Sendo isto assim, impõe-se aquilatar se os conjuntos normativos questionados pelo recorrente vão, efectivamente, limitar de forma censurável o direito de propriedade e por forma a que tais limitações diminuam a extensão e o conteúdo desse direito, ou se, pelo contrário, nem sequer se poderá falar em que aqui nos postamos perante uma verdadeira limitação.
3.1. Em conformidade com a noção legal, o arrendamento urbano é o contrato pelo qual uma das partes concede à outra o gozo temporário de um prédio urbano, no todo ou em parte, mediante retribuição (cfr. artº 1º do Regime do Arrendamento Urbano, aprovado pelo Decreto-Lei nº 321B/90, de 15 de Outubro), arrendamento esse que pode ter por fim o habitação, a actividade comercial ou industrial, o exercício de profissão liberal ou outra aplicação lícita do prédio
(cfr. art.º 3º, nº 1, do aludido Regime).
No caso vertente no recurso, apenas se questionam as normas relativas ao arrendamento para habitação permanente e, por isso, cabe notar que, tal como refere M. Januário C. Gomes (in. Arrendamentos para habitação, 2ª ed., pág. 32) 'foi em função ou em atenção ao fim de habitação permanente que se estabeleceu o regime vinculístico no arrendamento habitacional, com o estabelecimento de múltiplas normas de protecção do arrendatário destinadas a tutelar a sua posição contratual e, portanto, a proteger a sua casa, o seu lar.
É a esta luz que se compreende e justifica a norma da alínea i) do nº 1 do artº
64º do R.A.U. que permite ao senhorio resolver o contrato quando o arrendatário habitacional não tiver no prédio arrendado residência permanente, habite ou não outra casa, própria ou alheia: a lei considera, e bem, que o arrendatário habitacional que não usa a casa arrendada para o fim a que se destina não merece a tutela proteccionista e vinculística, não se justificando o ‘sacrifício’ do locador e também da comunidade que, assim, despejado o prédio locado, pode, em princípio, beneficiar de mais um prédio para arrendar.'.

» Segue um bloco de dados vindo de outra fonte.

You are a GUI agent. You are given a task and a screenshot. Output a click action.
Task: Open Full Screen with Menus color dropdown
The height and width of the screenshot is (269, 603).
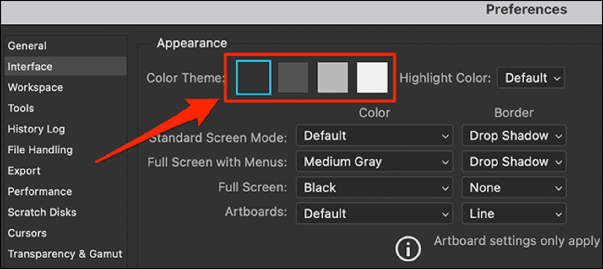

3.2. No contrato de arrendamento para habitação vigora, no que ao senhorio respeita, o princípio da prorrogação obrigatória do contrato, por força do disposto no n.º 2 do artº 68º e nº 1 do artº 69º, ambos do citado Regime, tal como já acontecia na Lei nº 2030, de 22 de Junho de 1948, designadamente, dos seus artigos 41º e seguintes, sendo certo que a introdução de tal regra foi introduzida pelo artº 106º do Decreto nº 5411, de 17 de Abril de 1919, e que veio, também, a continuar consagrada no art.º 1095º do Código Civil.

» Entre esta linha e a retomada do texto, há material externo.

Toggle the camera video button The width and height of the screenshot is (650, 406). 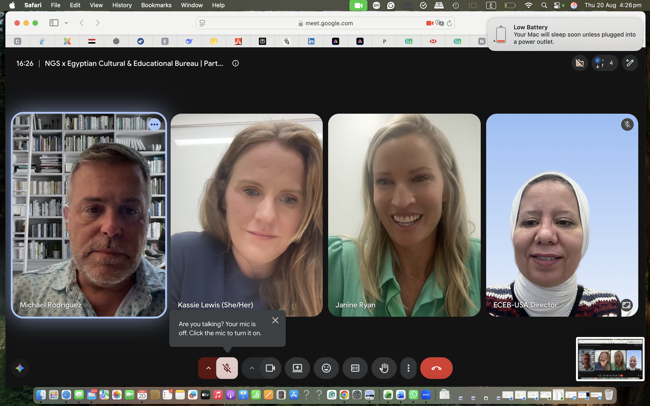click(270, 368)
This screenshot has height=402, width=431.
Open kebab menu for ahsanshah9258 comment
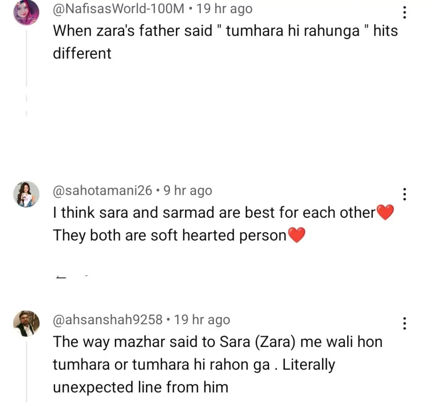pos(404,323)
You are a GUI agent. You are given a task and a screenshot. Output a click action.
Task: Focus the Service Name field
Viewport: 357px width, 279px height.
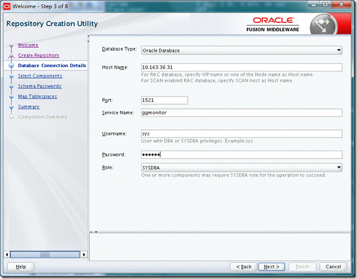(242, 113)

Para a cabal compreensão deste regime, é curial citar o que a propósito escreve o autor acima indicado (in Constituição da Relação do Arrendamento Urbano, 1990, pág. 68):
'..........................................................................................................................................................................................................................................
A regra da prorrogação obrigatória do contrato foi introduzida no nosso direito sem carácter definitivo num período em que a desproporção entre a exígua oferta e a grande procura de habitações justificava esta medida protectora da estabilidade do contrato. Ultrapassada a crise, nem por isso foi restabelecida a liberdade contratual no que a este ponto concerne, apesar dos protestos de parte da doutrina.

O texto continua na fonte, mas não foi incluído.